| WORK REQUEST |
Leaving out all pictures, copy the lines below exactly, from the line with "en venta en Praderas del Mayab (656, 1955)" to the last line, both ends included.

| Collected data entries |
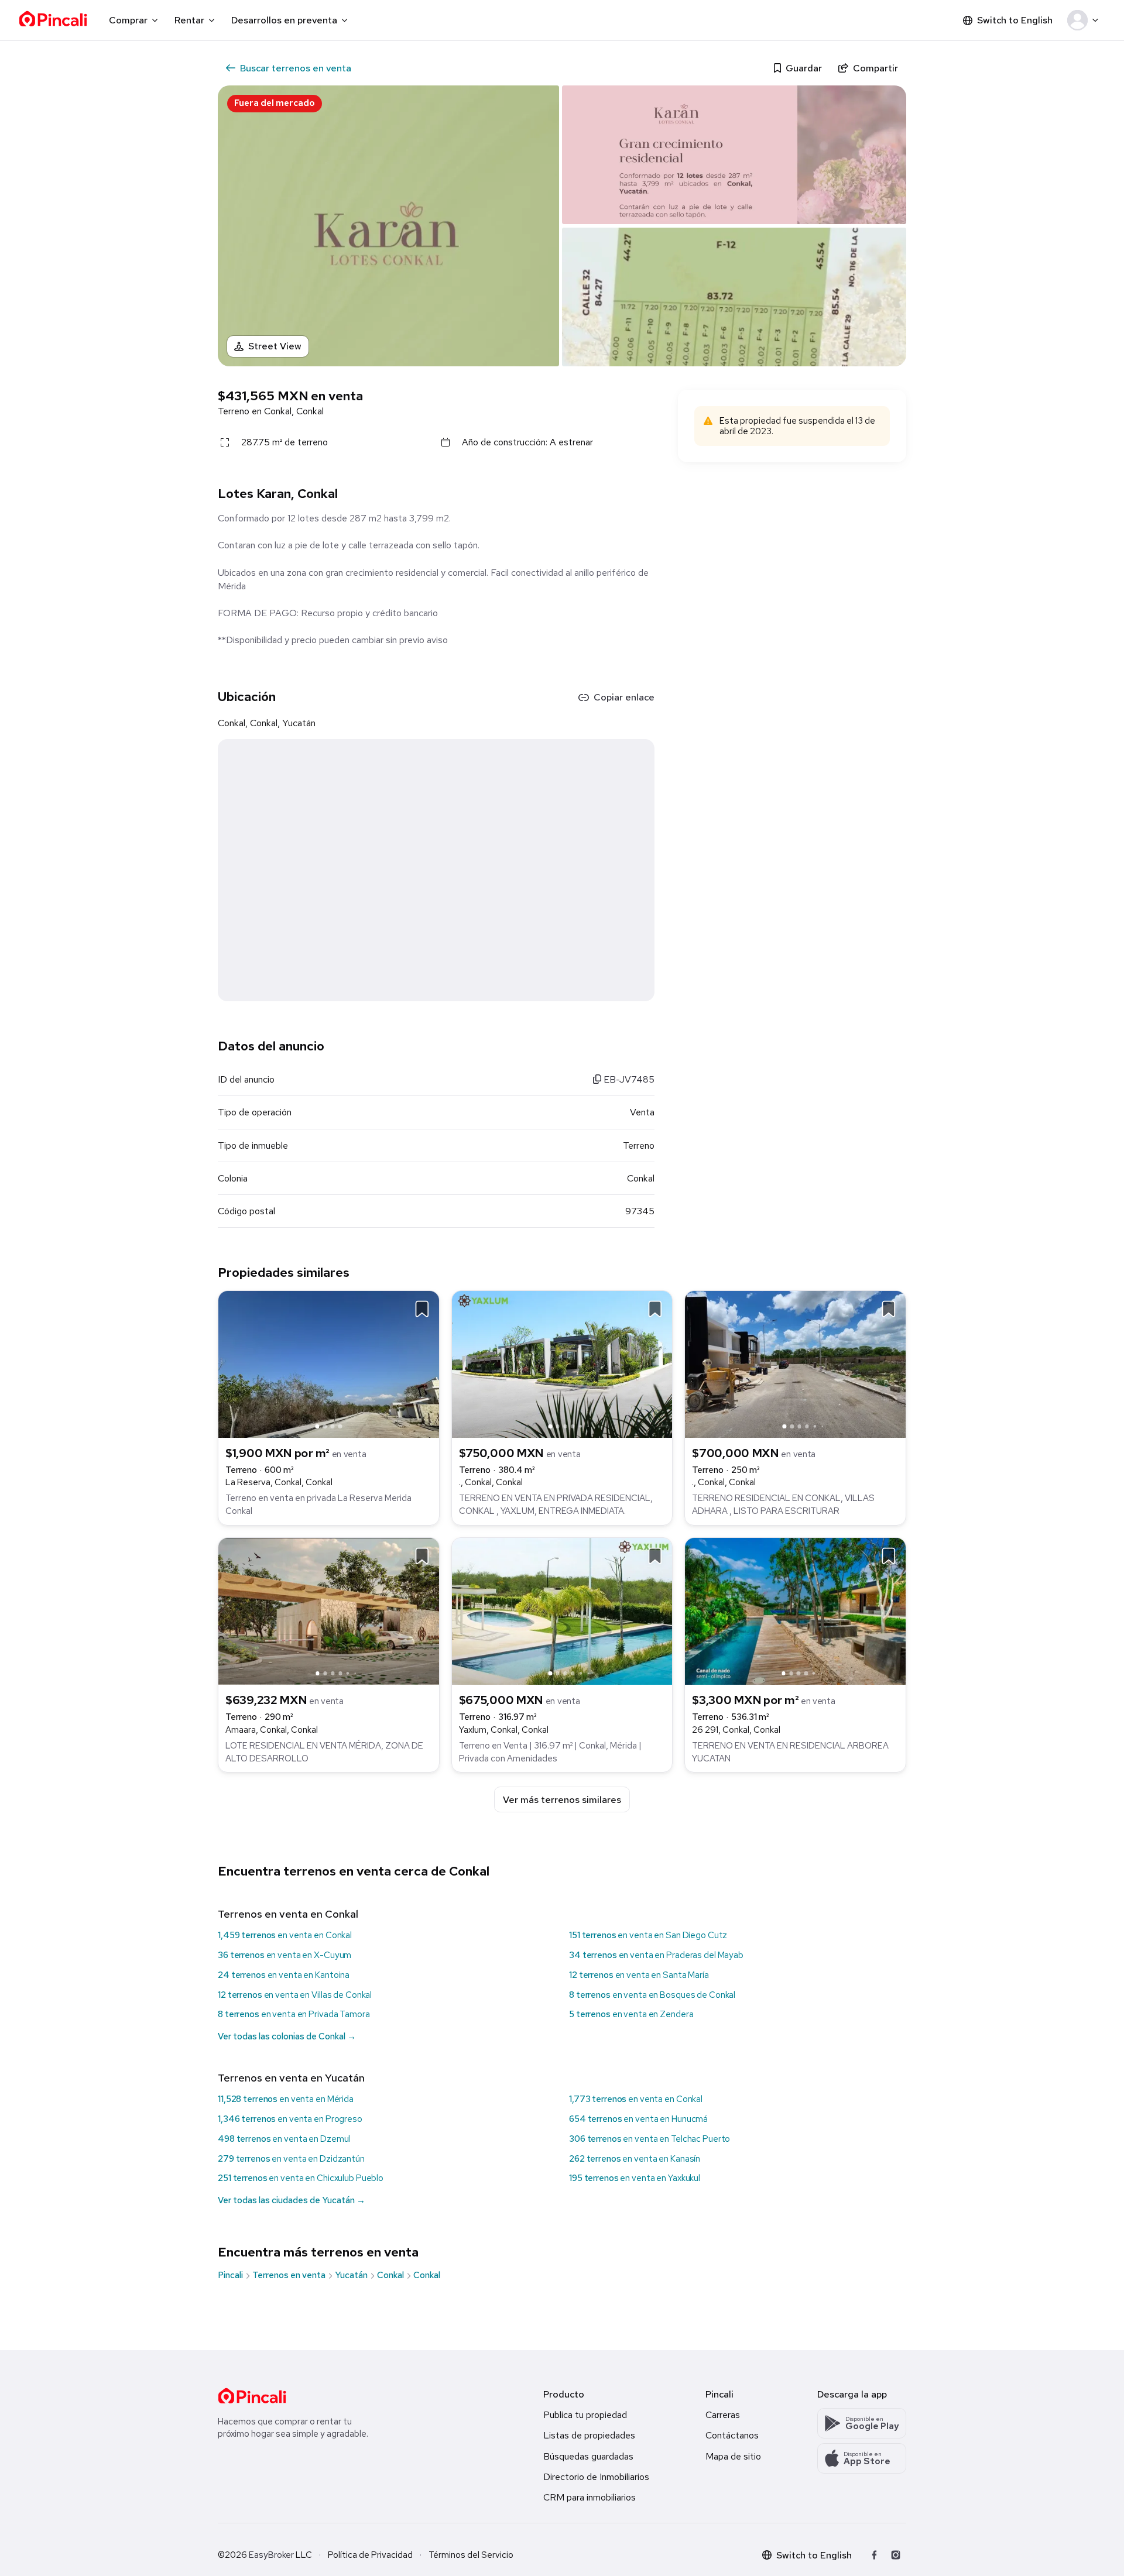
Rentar (189, 20)
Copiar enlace (624, 697)
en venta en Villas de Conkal (295, 1995)
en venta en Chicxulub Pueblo (300, 2178)
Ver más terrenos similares (562, 1800)
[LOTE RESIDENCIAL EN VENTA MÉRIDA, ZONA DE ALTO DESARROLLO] (328, 1610)
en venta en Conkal (285, 1935)
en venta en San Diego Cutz (648, 1935)
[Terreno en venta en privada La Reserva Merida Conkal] (328, 1363)
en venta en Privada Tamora (294, 2014)
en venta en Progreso (290, 2119)
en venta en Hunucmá (638, 2119)
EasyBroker (271, 2555)
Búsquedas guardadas (588, 2456)
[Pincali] (252, 2396)
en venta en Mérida (286, 2099)
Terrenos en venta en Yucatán (291, 2077)
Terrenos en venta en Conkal (288, 1914)
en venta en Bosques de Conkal (652, 1995)
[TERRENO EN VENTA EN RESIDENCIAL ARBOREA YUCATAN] (795, 1610)
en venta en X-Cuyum (284, 1955)
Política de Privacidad (370, 2555)
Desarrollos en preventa (284, 20)
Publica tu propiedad (585, 2415)
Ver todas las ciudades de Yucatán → (291, 2200)
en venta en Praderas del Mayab (656, 1955)
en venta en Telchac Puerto (649, 2139)
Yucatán (351, 2275)
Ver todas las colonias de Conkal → (287, 2036)
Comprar (128, 20)
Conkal (390, 2275)
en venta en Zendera (631, 2014)
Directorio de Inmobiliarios (596, 2477)
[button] (1085, 20)
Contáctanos (732, 2435)
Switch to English (1015, 20)
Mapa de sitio (733, 2456)
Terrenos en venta (288, 2275)
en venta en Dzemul (284, 2139)
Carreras (722, 2415)
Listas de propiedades (589, 2435)
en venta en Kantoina (283, 1975)
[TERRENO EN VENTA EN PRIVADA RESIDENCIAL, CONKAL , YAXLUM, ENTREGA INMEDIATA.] (562, 1363)
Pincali (230, 2275)
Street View (274, 346)
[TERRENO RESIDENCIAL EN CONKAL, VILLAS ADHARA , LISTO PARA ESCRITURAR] (795, 1363)
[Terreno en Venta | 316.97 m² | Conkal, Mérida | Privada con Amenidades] (562, 1610)
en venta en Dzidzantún (291, 2159)
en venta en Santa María (639, 1975)
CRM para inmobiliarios (589, 2497)
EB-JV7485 (627, 1079)
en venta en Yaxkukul (634, 2178)
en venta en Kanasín (634, 2159)
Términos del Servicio (471, 2555)
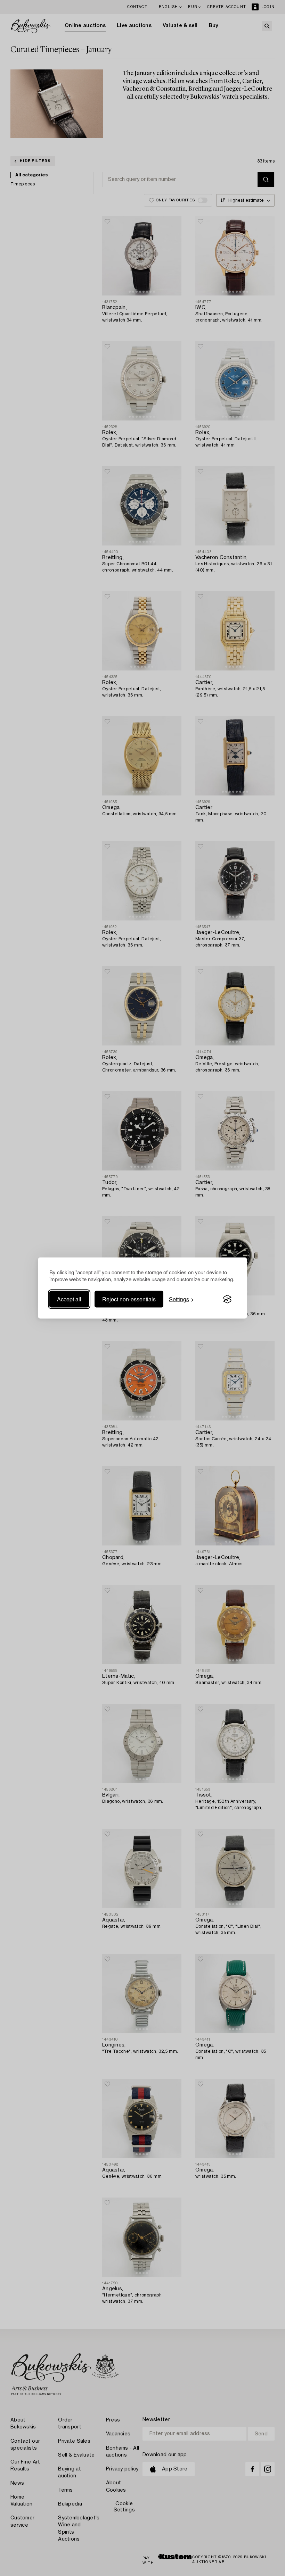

| RESULT |
en venta en Praderas del Mayab (656, 1955)
en venta en Telchac Puerto (649, 2139)
Yucatán (351, 2275)
Ver todas las colonias de Conkal → (287, 2036)
Comprar (128, 20)
Conkal (390, 2275)
en venta en Zendera (631, 2014)
Directorio de Inmobiliarios (596, 2477)
[button] (1085, 20)
Contáctanos (732, 2435)
Switch to English (1015, 20)
Mapa de sitio (733, 2456)
Terrenos en venta (288, 2275)
en venta en Dzemul (284, 2139)
Carreras (722, 2415)
Listas de propiedades (589, 2435)
en venta en Kantoina (283, 1975)
[TERRENO EN VENTA EN PRIVADA RESIDENCIAL, CONKAL , YAXLUM, ENTREGA INMEDIATA.] (562, 1363)
Pincali (230, 2275)
Street View (274, 346)
[TERRENO RESIDENCIAL EN CONKAL, VILLAS ADHARA , LISTO PARA ESCRITURAR] (795, 1363)
[Terreno en Venta | 316.97 m² | Conkal, Mérida | Privada con Amenidades] (562, 1610)
en venta en Dzidzantún (291, 2159)
en venta en Santa María (639, 1975)
CRM para inmobiliarios (589, 2497)
EB-JV7485 (627, 1079)
en venta en Yaxkukul (634, 2178)
en venta en Kanasín (634, 2159)
Términos del Servicio (471, 2555)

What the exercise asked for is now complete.